PB-DLBCL好發(fā)于中老年女性，大多數(shù)為單側(cè)乳腺發(fā)病，Ryan等［3］的報(bào)道中，發(fā)病部位為右側(cè)乳腺的占51%，左側(cè)乳腺的占43%，雙側(cè)乳腺約占5%。本組研究中左側(cè)的占62.5%，另有1例發(fā)病于雙側(cè)乳腺。需要注意的是，當(dāng)雙側(cè)乳腺受累時(shí)，需仔細(xì)排除繼發(fā)性乳腺淋巴瘤。PB-DLBCL一般表現(xiàn)為無痛性腫物，與皮膚無粘連，皮膚表面無橘皮樣改變，乳頭無凹陷和溢液，B癥狀少見［3，8-9］。部分病例可出現(xiàn)局部紅腫、不適等，臨床上難與乳腺炎癥鑒別。既往報(bào)道和本組病例術(shù)前大多數(shù)診斷為乳腺癌或炎癥［3，9，11］。Ryan等［3］的報(bào)道中約19%的患者LDH升高，本組有2例病例LDH升高，分別為258.4 U/L和261.3 U/L。根據(jù)1972年Wiseman等［7］提出的原發(fā)性乳腺淋巴瘤診斷標(biāo)準(zhǔn)，患者分期均為早期，即Ann ArborⅠE（僅表現(xiàn)為乳腺腫物）或ⅡE（乳腺腫物并累及區(qū)域淋巴結(jié)）。累及雙側(cè)乳腺的淋巴瘤分期仍有爭(zhēng)議，研究發(fā)現(xiàn)該類病例侵襲性更強(qiáng)，預(yù)后更差，因此建議將其歸為ⅣE期，約占5%［3］。

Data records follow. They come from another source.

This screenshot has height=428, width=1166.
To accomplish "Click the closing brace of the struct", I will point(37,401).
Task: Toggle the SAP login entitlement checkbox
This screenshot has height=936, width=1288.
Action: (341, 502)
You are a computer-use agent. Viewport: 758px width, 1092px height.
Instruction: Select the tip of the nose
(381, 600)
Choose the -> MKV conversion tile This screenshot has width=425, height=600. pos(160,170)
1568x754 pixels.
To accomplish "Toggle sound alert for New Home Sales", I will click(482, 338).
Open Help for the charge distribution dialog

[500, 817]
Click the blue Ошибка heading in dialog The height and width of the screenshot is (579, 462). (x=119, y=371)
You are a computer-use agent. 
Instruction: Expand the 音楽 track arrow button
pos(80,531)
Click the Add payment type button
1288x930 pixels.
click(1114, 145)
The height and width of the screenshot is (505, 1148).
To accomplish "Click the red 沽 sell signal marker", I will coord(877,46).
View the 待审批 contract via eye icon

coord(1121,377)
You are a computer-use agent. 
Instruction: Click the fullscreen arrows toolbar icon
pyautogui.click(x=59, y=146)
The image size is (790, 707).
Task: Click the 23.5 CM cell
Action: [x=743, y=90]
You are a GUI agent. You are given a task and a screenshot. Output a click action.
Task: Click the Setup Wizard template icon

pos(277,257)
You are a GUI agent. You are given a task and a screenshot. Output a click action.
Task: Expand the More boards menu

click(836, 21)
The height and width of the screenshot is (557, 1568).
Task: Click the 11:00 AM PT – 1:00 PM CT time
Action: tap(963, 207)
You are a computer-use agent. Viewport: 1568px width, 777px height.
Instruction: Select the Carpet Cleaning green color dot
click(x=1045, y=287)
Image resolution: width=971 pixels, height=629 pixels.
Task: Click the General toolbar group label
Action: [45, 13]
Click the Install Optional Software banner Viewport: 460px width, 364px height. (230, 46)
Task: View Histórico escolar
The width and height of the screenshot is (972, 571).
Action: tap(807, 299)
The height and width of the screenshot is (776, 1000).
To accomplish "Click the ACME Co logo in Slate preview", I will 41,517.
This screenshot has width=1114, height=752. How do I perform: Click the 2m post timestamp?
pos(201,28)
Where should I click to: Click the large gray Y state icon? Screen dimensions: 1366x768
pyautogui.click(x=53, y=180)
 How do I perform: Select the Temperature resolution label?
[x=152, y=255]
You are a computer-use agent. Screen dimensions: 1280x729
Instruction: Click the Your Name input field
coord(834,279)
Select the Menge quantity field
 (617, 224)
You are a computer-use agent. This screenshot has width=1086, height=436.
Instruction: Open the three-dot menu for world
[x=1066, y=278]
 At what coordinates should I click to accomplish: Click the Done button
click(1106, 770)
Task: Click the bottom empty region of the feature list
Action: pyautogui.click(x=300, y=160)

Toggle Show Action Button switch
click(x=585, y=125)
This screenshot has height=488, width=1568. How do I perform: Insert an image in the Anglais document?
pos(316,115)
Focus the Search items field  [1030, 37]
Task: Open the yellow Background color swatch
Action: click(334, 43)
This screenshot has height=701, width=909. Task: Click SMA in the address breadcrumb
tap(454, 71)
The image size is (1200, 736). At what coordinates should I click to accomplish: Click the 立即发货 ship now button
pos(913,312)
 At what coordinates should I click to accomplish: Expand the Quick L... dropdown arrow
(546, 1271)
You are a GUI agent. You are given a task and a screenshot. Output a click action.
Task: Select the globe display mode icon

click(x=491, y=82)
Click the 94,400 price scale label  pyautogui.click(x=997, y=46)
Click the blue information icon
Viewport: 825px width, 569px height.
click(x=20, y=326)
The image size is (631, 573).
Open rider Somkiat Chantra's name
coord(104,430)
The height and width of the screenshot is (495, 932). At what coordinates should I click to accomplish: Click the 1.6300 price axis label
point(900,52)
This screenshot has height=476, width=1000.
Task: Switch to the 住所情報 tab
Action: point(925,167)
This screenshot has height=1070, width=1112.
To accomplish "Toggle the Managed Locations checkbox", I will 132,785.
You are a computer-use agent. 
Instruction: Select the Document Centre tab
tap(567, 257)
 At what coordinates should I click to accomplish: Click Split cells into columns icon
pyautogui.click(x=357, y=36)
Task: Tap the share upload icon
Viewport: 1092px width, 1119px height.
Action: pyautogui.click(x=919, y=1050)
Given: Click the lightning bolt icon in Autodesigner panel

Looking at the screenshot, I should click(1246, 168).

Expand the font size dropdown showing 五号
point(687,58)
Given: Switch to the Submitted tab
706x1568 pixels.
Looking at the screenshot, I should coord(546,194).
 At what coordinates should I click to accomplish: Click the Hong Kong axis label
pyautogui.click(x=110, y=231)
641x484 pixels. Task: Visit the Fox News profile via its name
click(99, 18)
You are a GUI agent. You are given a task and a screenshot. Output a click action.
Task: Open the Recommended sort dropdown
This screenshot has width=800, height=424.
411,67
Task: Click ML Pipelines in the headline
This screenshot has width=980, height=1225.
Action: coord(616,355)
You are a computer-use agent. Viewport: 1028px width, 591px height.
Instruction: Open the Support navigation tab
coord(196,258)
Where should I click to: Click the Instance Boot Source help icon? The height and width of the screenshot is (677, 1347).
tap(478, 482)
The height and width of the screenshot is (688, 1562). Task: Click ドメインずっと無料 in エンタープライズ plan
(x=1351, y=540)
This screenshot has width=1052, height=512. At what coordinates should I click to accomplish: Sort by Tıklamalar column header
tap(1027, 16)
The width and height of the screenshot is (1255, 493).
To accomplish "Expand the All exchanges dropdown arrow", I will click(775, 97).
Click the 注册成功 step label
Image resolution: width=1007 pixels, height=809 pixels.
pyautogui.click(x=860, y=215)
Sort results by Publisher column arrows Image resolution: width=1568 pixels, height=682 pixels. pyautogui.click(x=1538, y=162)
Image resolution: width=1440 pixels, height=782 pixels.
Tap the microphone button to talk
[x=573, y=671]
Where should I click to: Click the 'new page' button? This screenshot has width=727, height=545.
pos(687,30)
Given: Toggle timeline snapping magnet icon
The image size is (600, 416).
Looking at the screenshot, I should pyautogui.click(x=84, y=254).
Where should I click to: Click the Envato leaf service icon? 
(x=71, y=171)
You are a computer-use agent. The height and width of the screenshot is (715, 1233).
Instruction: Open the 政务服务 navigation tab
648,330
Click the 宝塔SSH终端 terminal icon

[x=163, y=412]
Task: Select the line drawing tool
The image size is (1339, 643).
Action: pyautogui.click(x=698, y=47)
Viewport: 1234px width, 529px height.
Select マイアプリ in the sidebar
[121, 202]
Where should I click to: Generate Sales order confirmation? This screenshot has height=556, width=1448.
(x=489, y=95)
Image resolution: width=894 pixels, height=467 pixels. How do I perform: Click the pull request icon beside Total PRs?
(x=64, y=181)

PB-DLBCL的確診依靠腫物細(xì)針穿刺、腫物局部切除或乳腺切除術(shù)后的病理學(xué)檢查。其組織學(xué)形態(tài)和免疫表型類似于淋巴結(jié)內(nèi)原發(fā)的DLBCL。組織學(xué)形態(tài)上，乳腺原有結(jié)構(gòu)被破壞，可見中-大的異型腫瘤細(xì)胞彌漫性或略呈結(jié)節(jié)狀浸潤(rùn)，腫瘤細(xì)胞間可見殘存的乳腺導(dǎo)管和散在的小淋巴細(xì)胞。部分病例腫瘤細(xì)胞粘附性差，呈單個(gè)散在的或單行條索狀浸潤(rùn)于間質(zhì)中或圍繞乳腺導(dǎo)管，類似乳腺小葉癌的列兵樣排列或靶環(huán)樣結(jié)構(gòu)。腫瘤細(xì)胞大多呈中心母或免疫母細(xì)胞樣形態(tài)，核分裂象易見。腫瘤間質(zhì)可有輕度的纖維化。免疫表型上，腫瘤細(xì)胞表達(dá)淋巴細(xì)胞標(biāo)記物L(fēng)CA和B細(xì)胞標(biāo)記物（CD20和CD79α），而不表達(dá)上皮標(biāo)記物CK［2，11］。本組的8例PB-DLBCL均符合上述病理診斷標(biāo)準(zhǔn)。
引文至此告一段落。